§ YOUR GOAL: The expected output is the data itself, duplicated in full.

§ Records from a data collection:
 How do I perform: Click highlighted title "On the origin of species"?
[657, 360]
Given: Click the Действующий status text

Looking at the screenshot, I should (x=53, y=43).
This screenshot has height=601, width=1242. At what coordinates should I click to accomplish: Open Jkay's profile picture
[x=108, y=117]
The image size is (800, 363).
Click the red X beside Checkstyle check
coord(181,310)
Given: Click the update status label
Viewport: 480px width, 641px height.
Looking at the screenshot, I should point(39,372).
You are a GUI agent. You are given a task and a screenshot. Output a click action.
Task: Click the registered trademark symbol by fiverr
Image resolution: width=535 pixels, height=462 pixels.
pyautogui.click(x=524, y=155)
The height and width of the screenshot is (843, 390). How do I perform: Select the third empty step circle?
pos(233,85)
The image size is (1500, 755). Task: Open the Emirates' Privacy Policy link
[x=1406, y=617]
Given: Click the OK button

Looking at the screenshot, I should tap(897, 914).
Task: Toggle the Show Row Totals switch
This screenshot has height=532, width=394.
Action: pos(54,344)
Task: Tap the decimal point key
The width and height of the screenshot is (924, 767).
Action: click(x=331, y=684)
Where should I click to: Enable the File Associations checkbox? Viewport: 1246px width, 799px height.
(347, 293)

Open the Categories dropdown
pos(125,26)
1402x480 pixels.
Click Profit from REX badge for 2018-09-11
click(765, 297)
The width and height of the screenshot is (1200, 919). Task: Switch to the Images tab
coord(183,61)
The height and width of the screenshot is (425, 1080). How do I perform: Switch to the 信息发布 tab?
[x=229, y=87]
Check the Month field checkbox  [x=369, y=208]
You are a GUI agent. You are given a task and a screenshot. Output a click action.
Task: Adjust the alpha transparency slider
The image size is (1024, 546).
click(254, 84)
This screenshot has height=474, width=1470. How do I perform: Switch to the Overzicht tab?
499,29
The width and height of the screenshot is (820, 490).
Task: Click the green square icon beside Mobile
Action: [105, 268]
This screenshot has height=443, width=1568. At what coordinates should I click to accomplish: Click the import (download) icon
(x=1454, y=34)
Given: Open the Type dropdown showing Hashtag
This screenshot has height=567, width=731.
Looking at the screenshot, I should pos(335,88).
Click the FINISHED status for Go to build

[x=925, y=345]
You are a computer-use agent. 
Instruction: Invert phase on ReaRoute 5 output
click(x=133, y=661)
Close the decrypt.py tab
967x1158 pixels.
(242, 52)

§ FINAL ANSWER:
 How do I perform: Click highlighted title "On the origin of species"?
[657, 360]
Given: Click the Действующий status text

Looking at the screenshot, I should (x=53, y=43).
This screenshot has height=601, width=1242. At what coordinates should I click to accomplish: Open Jkay's profile picture
[x=108, y=117]
The image size is (800, 363).
Click the red X beside Checkstyle check
coord(181,310)
Given: Click the update status label
Viewport: 480px width, 641px height.
Looking at the screenshot, I should point(39,372).
You are a GUI agent. You are given a task and a screenshot. Output a click action.
Task: Click the registered trademark symbol by fiverr
Image resolution: width=535 pixels, height=462 pixels.
pyautogui.click(x=524, y=155)
The height and width of the screenshot is (843, 390). How do I perform: Select the third empty step circle?
pos(233,85)
The image size is (1500, 755). Task: Open the Emirates' Privacy Policy link
[x=1406, y=617]
Given: Click the OK button

Looking at the screenshot, I should tap(897, 914).
Task: Toggle the Show Row Totals switch
This screenshot has height=532, width=394.
Action: pos(54,344)
Task: Tap the decimal point key
The width and height of the screenshot is (924, 767).
Action: click(x=331, y=684)
Where should I click to: Enable the File Associations checkbox? Viewport: 1246px width, 799px height.
(347, 293)

Open the Categories dropdown
pos(125,26)
1402x480 pixels.
Click Profit from REX badge for 2018-09-11
click(765, 297)
The width and height of the screenshot is (1200, 919). Task: Switch to the Images tab
coord(183,61)
The height and width of the screenshot is (425, 1080). How do I perform: Switch to the 信息发布 tab?
[x=229, y=87]
Check the Month field checkbox  [x=369, y=208]
You are a GUI agent. You are given a task and a screenshot. Output a click action.
Task: Adjust the alpha transparency slider
The image size is (1024, 546).
click(254, 84)
This screenshot has height=474, width=1470. How do I perform: Switch to the Overzicht tab?
499,29
The width and height of the screenshot is (820, 490).
Task: Click the green square icon beside Mobile
Action: [105, 268]
This screenshot has height=443, width=1568. At what coordinates should I click to accomplish: Click the import (download) icon
(x=1454, y=34)
Given: Open the Type dropdown showing Hashtag
This screenshot has height=567, width=731.
Looking at the screenshot, I should pos(335,88).
Click the FINISHED status for Go to build

[x=925, y=345]
You are a computer-use agent. 
Instruction: Invert phase on ReaRoute 5 output
click(x=133, y=661)
Close the decrypt.py tab
967x1158 pixels.
(242, 52)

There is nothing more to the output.